Dr Anupam Sibal, Pediatrician, Apollo Hospitals also gave his opinion on the cracker ban issue, pointing out the importance of looking at the concerns of air pollution at large. “We have to look at a larger picture. It is not about crackers and not about one Diwali night, it is about the highly toxic environment we are living in today,” said Mr Sibal.
Last year, Delhi’s air measured 999 on Air Quality Index, while the safe limit to breathe is 150. I am highly worried what this might do to the health of citizens as no data is available on what will happen a decade or two later when people are exposed to this kind of toxic air. If there’s a victim during Diwali, it’s those with pulmonary diseases, children and elderly. It is the responsibility of every citizen to provide a healthy environment by limiting all sources of air pollution, the doctor added.
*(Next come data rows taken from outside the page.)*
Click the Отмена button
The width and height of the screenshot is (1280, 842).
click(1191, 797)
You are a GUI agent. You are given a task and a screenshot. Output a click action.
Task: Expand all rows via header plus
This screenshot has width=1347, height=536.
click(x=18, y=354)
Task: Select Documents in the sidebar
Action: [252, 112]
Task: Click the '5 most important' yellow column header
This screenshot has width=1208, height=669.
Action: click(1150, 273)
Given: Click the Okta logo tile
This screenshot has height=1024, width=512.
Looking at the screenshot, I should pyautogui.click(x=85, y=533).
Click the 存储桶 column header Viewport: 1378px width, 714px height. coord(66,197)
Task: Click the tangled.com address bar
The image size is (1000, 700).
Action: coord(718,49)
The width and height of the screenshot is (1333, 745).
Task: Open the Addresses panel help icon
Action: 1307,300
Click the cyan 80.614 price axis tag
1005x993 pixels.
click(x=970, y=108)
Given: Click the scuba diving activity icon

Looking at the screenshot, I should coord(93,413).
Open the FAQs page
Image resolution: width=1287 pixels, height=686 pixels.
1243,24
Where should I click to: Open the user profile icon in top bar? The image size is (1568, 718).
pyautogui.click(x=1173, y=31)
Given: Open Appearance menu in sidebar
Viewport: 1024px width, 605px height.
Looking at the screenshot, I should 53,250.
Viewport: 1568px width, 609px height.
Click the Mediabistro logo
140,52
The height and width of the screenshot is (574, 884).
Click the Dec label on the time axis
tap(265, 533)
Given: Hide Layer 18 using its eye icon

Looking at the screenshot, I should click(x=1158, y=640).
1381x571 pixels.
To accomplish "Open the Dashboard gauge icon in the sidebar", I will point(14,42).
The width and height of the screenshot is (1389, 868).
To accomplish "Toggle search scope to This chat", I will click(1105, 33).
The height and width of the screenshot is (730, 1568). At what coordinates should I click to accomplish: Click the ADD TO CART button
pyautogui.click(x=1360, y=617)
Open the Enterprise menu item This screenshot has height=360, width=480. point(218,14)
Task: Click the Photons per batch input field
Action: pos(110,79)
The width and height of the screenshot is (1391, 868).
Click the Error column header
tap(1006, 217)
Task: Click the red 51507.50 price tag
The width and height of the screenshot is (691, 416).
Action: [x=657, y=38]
Adding to what Dr Sibal said, actress Dia Mirza also stated that during Diwali, the ill effects of air pollution gets compounded so drastically that they been proven in the past to be gravely hazardous and injurious to our lives, especially the children and elderly.
Cracker ban is just a scratch on the surface to curb air pollution, which is not limited to Delhi-NCR but extends across the nation. I think firecrackers should be banned throughout the year and people should be educated on the hazardous effects of air pollution, the actress recommended.
While commenting on if the ban on crackers seems practical, advocate Dushyant Dave said that it is not possible to fully implement the judgement of Supreme Court. What will authorities do if people in Delhi-NCR buy crackers from other sources and light them up? Nothing! While the Supreme Court’s order is well-intentioned, the prudence of the judgment and its ability to achieve its aim is highly debatable,” added Mr Dave.
However, to ensure that Supreme Court’s order to ban the sale of firecrackers is implemented properly, the police officials in Delhi-NCR will form special patrol teams and conduct vehicle checks till Diwali. A number of public figures and politicians have also come forward in support of the ban and urged people to celebrate green Diwali.
After Diwali in November last year, dense smog in Delhi had forced authorities to close schools and ban construction activities. That year the city struggled with its worst air pollution for two decades and air quality was categorised as “severe”. Schools had to be shut down and hospitals reported a rise in cases of respiratory distress, with elderly and children being the worst hit.